- _Saved data entries_:
------------------------------

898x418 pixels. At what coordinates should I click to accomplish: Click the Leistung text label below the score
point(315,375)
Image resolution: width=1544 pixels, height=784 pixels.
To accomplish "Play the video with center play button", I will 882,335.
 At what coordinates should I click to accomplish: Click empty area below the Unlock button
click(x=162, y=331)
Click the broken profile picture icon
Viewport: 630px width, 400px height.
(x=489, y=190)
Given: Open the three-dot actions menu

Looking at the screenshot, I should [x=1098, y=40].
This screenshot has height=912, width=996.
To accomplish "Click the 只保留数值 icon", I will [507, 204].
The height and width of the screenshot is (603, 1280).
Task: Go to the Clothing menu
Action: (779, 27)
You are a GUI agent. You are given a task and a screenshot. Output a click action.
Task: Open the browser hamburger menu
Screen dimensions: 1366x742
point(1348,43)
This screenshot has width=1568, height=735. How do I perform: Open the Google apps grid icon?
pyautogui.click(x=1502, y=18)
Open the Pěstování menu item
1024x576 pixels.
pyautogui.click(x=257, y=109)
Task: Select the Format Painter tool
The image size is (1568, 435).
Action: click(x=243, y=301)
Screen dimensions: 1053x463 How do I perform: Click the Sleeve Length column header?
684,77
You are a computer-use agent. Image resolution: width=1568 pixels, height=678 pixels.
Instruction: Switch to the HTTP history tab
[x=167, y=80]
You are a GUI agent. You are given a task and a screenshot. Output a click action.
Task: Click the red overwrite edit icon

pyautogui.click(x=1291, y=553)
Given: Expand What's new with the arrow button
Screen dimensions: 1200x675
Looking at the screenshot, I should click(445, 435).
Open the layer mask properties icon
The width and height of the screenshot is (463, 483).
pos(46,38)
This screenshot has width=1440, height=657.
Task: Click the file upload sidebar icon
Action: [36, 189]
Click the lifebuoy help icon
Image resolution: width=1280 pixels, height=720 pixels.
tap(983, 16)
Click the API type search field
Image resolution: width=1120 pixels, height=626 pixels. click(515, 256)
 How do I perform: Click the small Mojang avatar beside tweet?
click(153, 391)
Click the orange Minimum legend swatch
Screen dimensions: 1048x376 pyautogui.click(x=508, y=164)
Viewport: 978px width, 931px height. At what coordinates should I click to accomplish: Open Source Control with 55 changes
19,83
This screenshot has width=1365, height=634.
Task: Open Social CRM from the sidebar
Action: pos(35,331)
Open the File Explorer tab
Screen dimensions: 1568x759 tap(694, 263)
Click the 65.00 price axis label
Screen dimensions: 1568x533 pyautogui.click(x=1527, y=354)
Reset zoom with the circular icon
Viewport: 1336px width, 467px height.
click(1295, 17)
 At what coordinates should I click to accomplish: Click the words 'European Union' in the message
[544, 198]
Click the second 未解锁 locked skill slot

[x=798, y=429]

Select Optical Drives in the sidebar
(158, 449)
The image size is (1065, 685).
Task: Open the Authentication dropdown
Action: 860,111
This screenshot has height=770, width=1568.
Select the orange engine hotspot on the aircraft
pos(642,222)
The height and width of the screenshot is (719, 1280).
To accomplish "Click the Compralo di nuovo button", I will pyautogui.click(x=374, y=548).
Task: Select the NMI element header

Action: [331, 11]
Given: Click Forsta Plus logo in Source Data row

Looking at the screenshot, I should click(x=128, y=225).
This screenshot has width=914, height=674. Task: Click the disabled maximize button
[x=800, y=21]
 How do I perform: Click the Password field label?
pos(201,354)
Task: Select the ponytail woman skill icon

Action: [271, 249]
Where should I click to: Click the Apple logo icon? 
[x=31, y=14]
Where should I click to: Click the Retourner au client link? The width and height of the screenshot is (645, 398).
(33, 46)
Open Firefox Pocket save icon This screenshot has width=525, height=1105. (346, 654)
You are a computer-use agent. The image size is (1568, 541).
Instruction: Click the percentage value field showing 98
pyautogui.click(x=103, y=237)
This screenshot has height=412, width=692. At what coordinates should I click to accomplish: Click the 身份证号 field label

------------------------------

- _Assigned task_: From the first line to the last, return the records unchanged.

- _Answer box_:
898x418 pixels. At what coordinates should I click to accomplish: Click the Leistung text label below the score
point(315,375)
Image resolution: width=1544 pixels, height=784 pixels.
To accomplish "Play the video with center play button", I will 882,335.
 At what coordinates should I click to accomplish: Click empty area below the Unlock button
click(x=162, y=331)
Click the broken profile picture icon
Viewport: 630px width, 400px height.
(x=489, y=190)
Given: Open the three-dot actions menu

Looking at the screenshot, I should [x=1098, y=40].
This screenshot has height=912, width=996.
To accomplish "Click the 只保留数值 icon", I will [507, 204].
The height and width of the screenshot is (603, 1280).
Task: Go to the Clothing menu
Action: (779, 27)
You are a GUI agent. You are given a task and a screenshot. Output a click action.
Task: Open the browser hamburger menu
Screen dimensions: 1366x742
point(1348,43)
This screenshot has width=1568, height=735. How do I perform: Open the Google apps grid icon?
pyautogui.click(x=1502, y=18)
Open the Pěstování menu item
1024x576 pixels.
pyautogui.click(x=257, y=109)
Task: Select the Format Painter tool
The image size is (1568, 435).
Action: click(x=243, y=301)
Screen dimensions: 1053x463 How do I perform: Click the Sleeve Length column header?
684,77
You are a computer-use agent. Image resolution: width=1568 pixels, height=678 pixels.
Instruction: Switch to the HTTP history tab
[x=167, y=80]
You are a GUI agent. You are given a task and a screenshot. Output a click action.
Task: Click the red overwrite edit icon

pyautogui.click(x=1291, y=553)
Given: Expand What's new with the arrow button
Screen dimensions: 1200x675
Looking at the screenshot, I should click(445, 435).
Open the layer mask properties icon
The width and height of the screenshot is (463, 483).
pos(46,38)
This screenshot has width=1440, height=657.
Task: Click the file upload sidebar icon
Action: [36, 189]
Click the lifebuoy help icon
Image resolution: width=1280 pixels, height=720 pixels.
tap(983, 16)
Click the API type search field
Image resolution: width=1120 pixels, height=626 pixels. click(515, 256)
 How do I perform: Click the small Mojang avatar beside tweet?
click(153, 391)
Click the orange Minimum legend swatch
Screen dimensions: 1048x376 pyautogui.click(x=508, y=164)
Viewport: 978px width, 931px height. At what coordinates should I click to accomplish: Open Source Control with 55 changes
19,83
This screenshot has width=1365, height=634.
Task: Open Social CRM from the sidebar
Action: pos(35,331)
Open the File Explorer tab
Screen dimensions: 1568x759 tap(694, 263)
Click the 65.00 price axis label
Screen dimensions: 1568x533 pyautogui.click(x=1527, y=354)
Reset zoom with the circular icon
Viewport: 1336px width, 467px height.
click(1295, 17)
 At what coordinates should I click to accomplish: Click the words 'European Union' in the message
[544, 198]
Click the second 未解锁 locked skill slot

[x=798, y=429]

Select Optical Drives in the sidebar
(158, 449)
The image size is (1065, 685).
Task: Open the Authentication dropdown
Action: 860,111
This screenshot has height=770, width=1568.
Select the orange engine hotspot on the aircraft
pos(642,222)
The height and width of the screenshot is (719, 1280).
To accomplish "Click the Compralo di nuovo button", I will pyautogui.click(x=374, y=548).
Task: Select the NMI element header

Action: [331, 11]
Given: Click Forsta Plus logo in Source Data row

Looking at the screenshot, I should click(x=128, y=225).
This screenshot has width=914, height=674. Task: Click the disabled maximize button
[x=800, y=21]
 How do I perform: Click the Password field label?
pos(201,354)
Task: Select the ponytail woman skill icon

Action: [271, 249]
Where should I click to: Click the Apple logo icon? 
[x=31, y=14]
Where should I click to: Click the Retourner au client link? The width and height of the screenshot is (645, 398).
(33, 46)
Open Firefox Pocket save icon This screenshot has width=525, height=1105. (346, 654)
You are a computer-use agent. The image size is (1568, 541).
Instruction: Click the percentage value field showing 98
pyautogui.click(x=103, y=237)
This screenshot has height=412, width=692. At what coordinates should I click to accomplish: Click the 身份证号 field label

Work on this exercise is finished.